> Activity: From the entries that follow, pick out all lines holding "will".

> Record set:

-=-=-=-=-

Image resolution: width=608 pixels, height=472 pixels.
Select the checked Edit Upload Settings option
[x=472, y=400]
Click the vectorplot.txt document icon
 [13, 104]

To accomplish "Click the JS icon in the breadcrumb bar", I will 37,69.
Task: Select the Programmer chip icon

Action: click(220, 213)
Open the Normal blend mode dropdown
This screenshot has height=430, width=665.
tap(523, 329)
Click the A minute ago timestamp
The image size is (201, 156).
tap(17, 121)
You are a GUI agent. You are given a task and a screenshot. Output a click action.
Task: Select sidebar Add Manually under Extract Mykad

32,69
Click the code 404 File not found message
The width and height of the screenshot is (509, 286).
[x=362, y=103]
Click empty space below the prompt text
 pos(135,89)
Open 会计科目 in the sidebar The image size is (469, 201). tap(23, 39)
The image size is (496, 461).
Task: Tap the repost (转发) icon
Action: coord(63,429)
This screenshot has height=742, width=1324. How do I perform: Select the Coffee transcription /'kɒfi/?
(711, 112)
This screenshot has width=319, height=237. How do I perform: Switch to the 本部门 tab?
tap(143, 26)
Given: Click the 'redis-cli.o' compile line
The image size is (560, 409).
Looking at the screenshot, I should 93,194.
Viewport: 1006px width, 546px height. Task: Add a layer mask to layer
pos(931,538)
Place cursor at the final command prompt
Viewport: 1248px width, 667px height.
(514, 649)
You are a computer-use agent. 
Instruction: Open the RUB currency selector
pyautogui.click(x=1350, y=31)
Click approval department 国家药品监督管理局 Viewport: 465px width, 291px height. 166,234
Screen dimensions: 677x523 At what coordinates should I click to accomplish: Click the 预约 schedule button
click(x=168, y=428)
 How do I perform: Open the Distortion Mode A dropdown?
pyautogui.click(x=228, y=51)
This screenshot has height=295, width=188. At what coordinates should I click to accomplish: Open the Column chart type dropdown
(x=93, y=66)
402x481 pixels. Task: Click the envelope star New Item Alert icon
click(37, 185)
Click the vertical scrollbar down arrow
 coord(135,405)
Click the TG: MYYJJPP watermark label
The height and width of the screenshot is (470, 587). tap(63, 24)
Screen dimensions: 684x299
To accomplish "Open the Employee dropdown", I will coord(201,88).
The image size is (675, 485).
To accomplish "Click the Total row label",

-=-=-=-=-

> Answer for this exercise:
To accomplish "Click the JS icon in the breadcrumb bar", I will 37,69.
To accomplish "Open the Employee dropdown", I will coord(201,88).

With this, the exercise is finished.